[DATA TO PROCESS — start]
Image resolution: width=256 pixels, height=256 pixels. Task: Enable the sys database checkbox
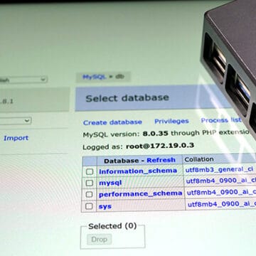pyautogui.click(x=89, y=206)
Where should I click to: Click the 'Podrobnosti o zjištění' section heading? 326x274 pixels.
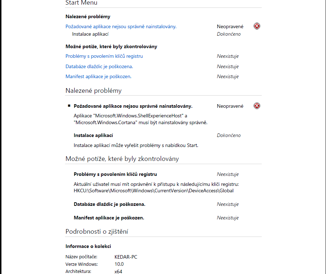[97, 232]
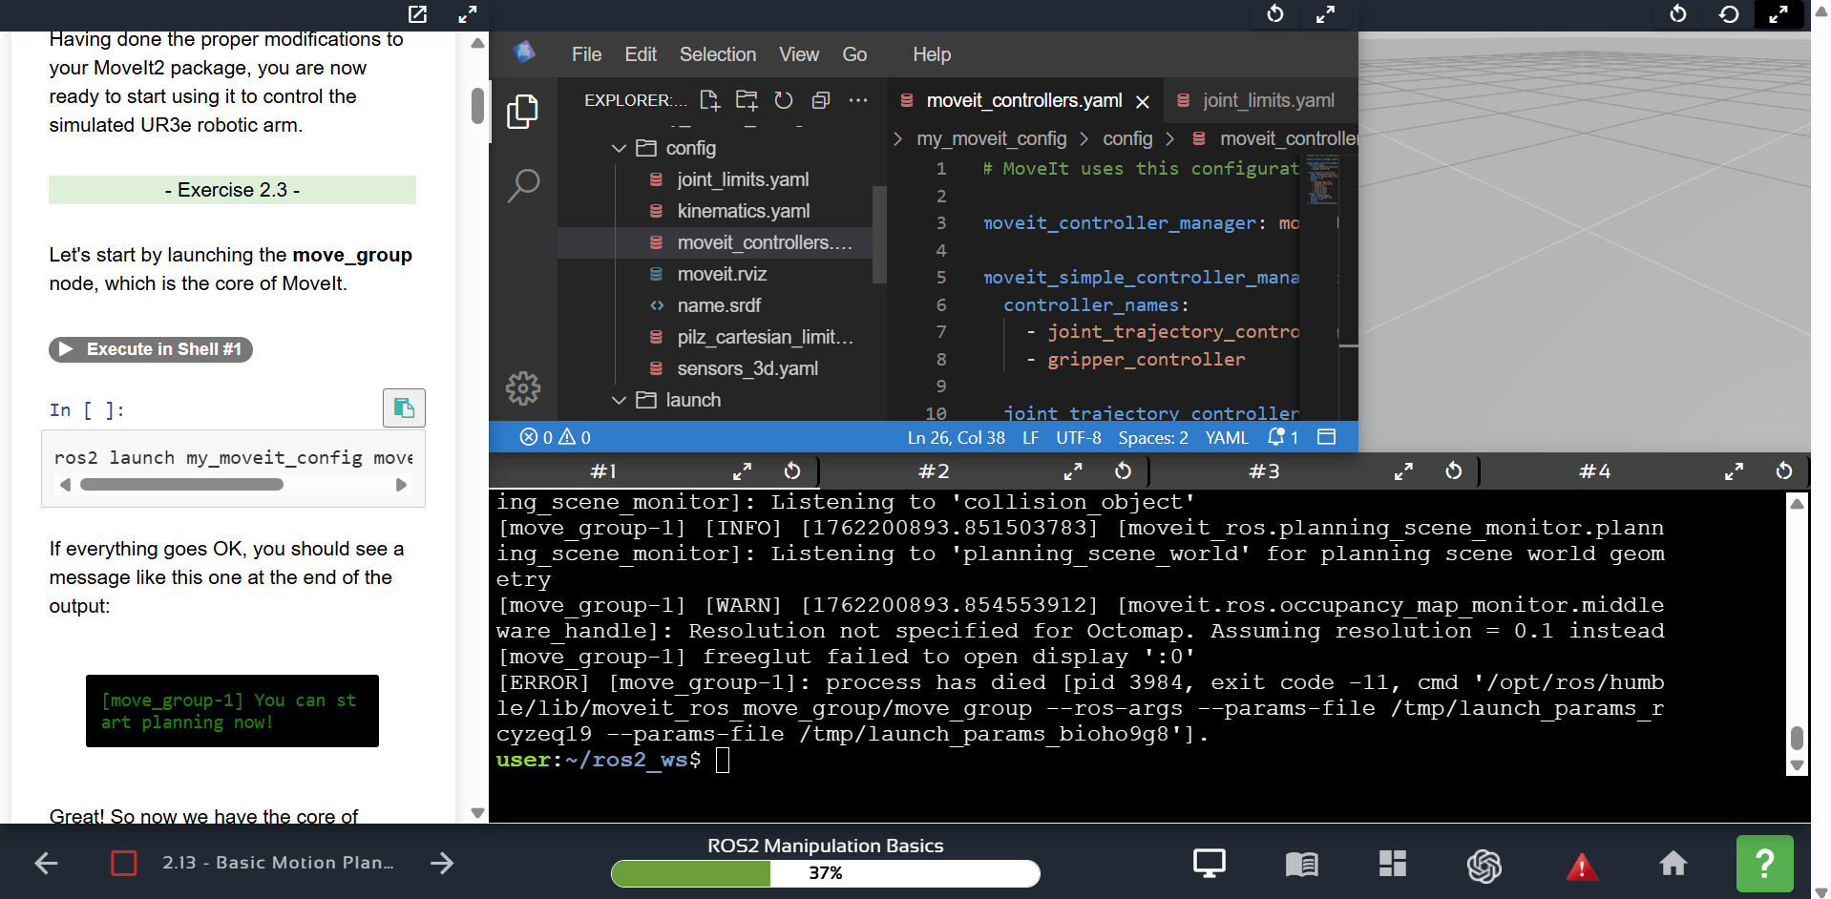Switch to the joint_limits.yaml editor tab
The width and height of the screenshot is (1831, 899).
tap(1267, 100)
[DATA TO PROCESS — finish]
EXERCISE BRIEF = Make an exact copy of only those lines that run from the line with "Where should I" through the end of the records, excluding pictures.

RESPONSE TO THIS TASK =
Where should I click to: Click the 'Podrobnosti o zjištění' section heading? 326x274 pixels.
[97, 232]
Switch to the joint_limits.yaml editor tab
The width and height of the screenshot is (1831, 899).
tap(1267, 100)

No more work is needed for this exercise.